WORK TO BE COMPLETED. As an exercise in exact copying, transcribe the lines below from the one holding "Task: Open the Name Box dropdown showing G14" through the last, with both ends included and pictures left out.

WORKING DATA.
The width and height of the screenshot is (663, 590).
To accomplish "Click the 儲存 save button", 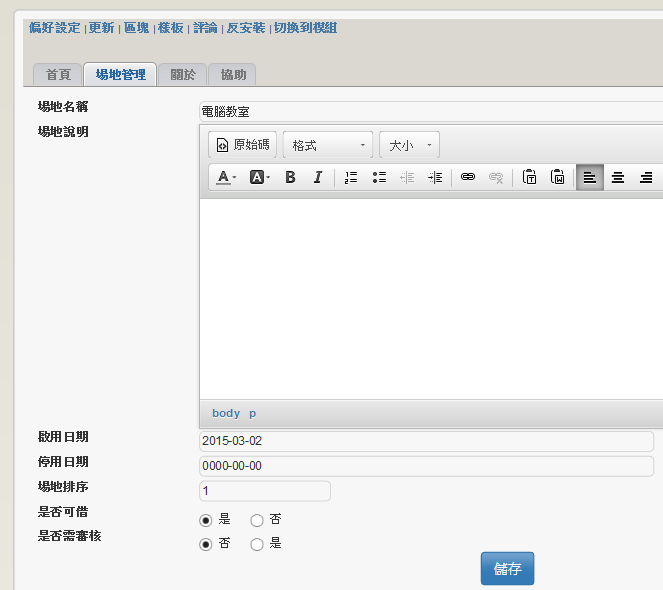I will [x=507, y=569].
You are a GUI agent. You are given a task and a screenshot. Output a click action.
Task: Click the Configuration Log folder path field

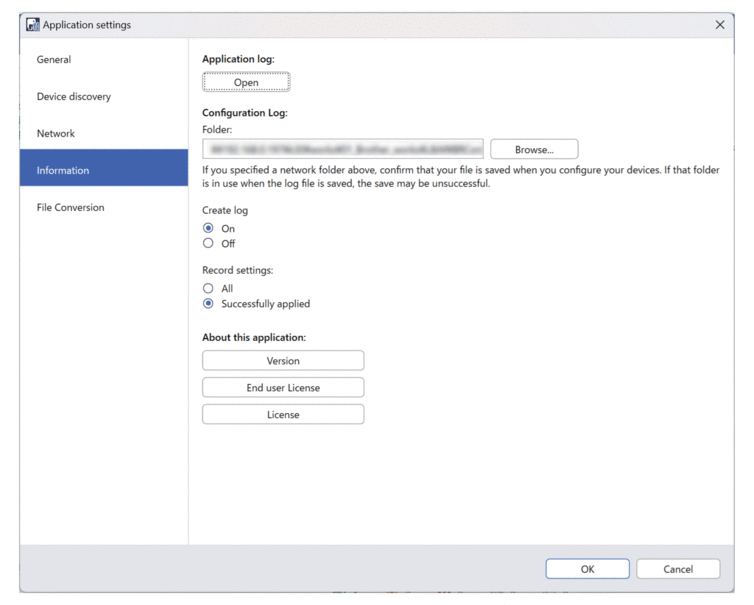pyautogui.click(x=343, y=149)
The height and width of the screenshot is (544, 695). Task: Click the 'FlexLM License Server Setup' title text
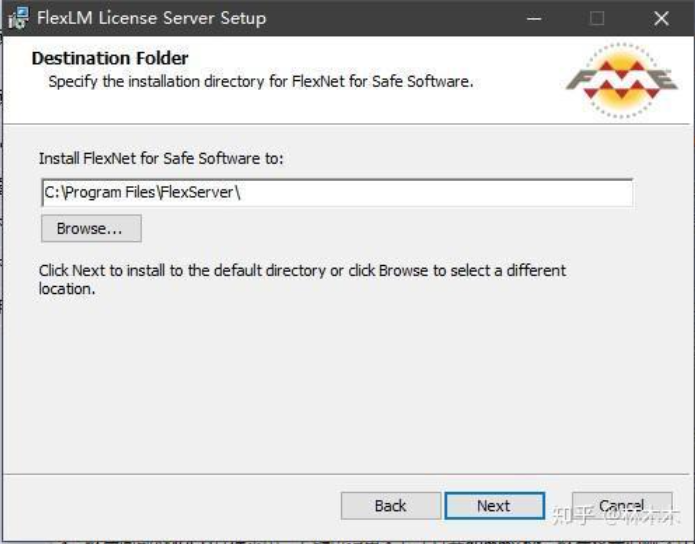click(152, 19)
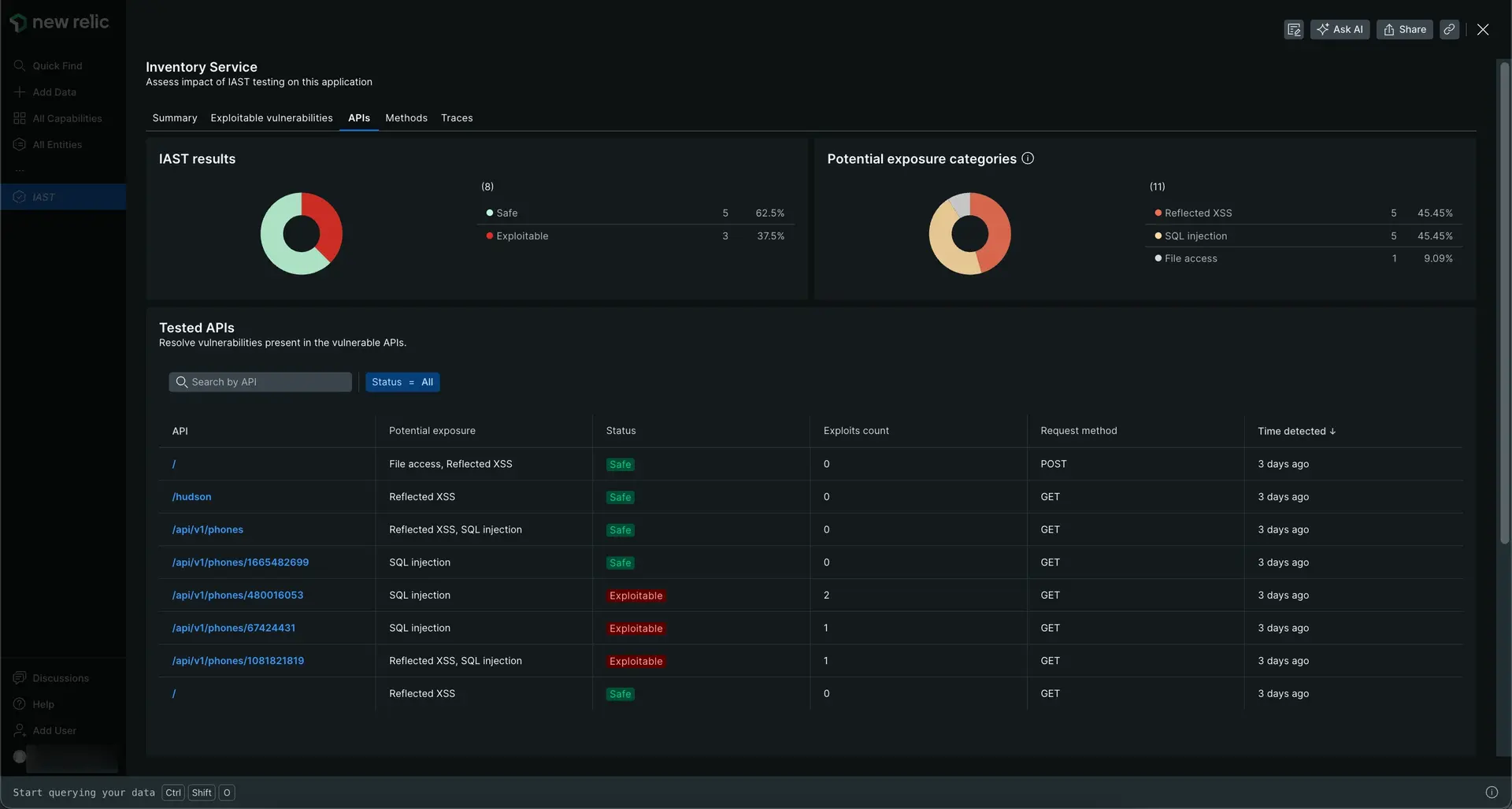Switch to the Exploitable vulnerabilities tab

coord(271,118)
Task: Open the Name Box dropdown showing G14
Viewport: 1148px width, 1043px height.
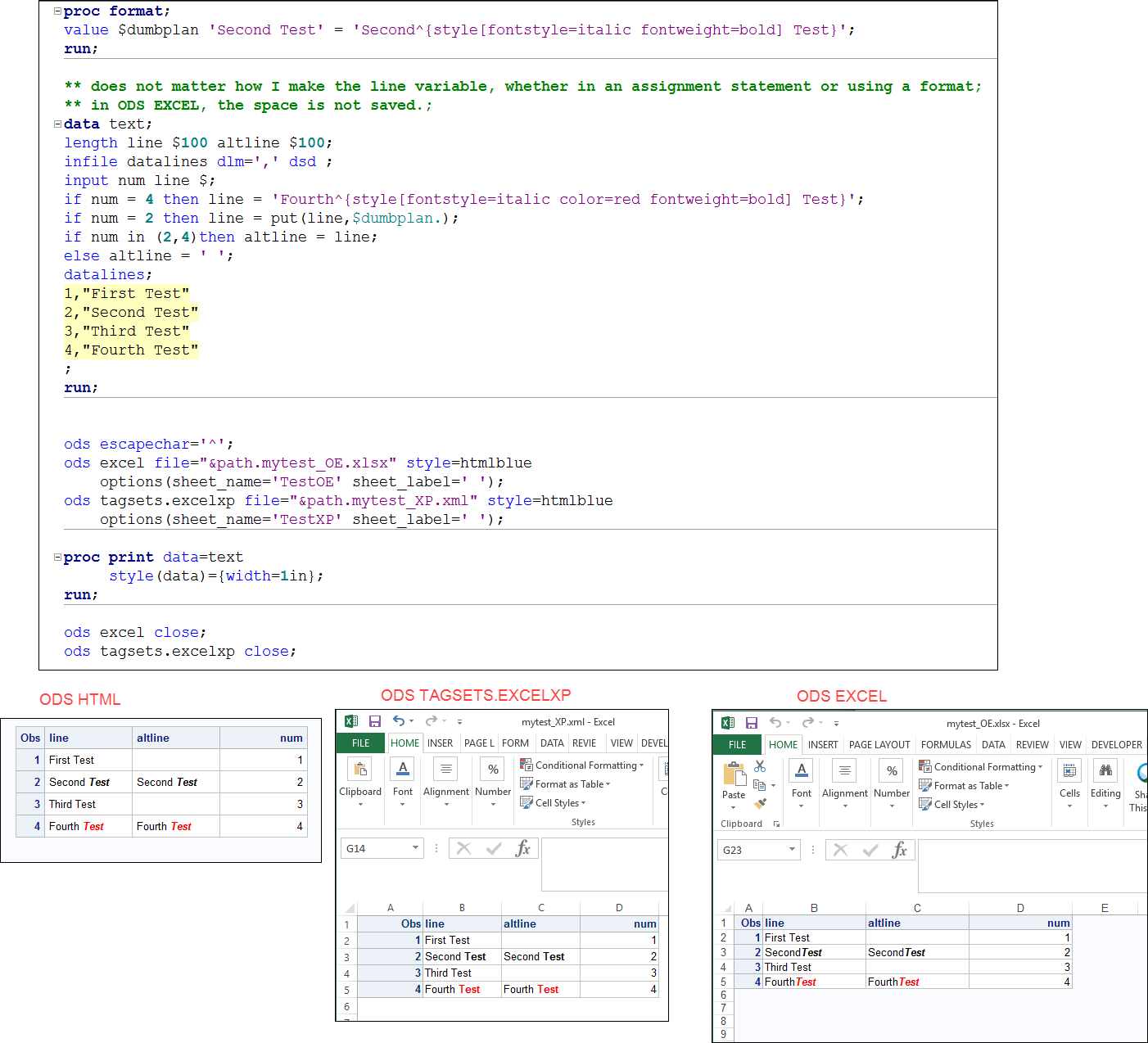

TASK OUTPUT.
Task: Open the Name Box dropdown showing G14
Viewport: 1148px width, 1043px height.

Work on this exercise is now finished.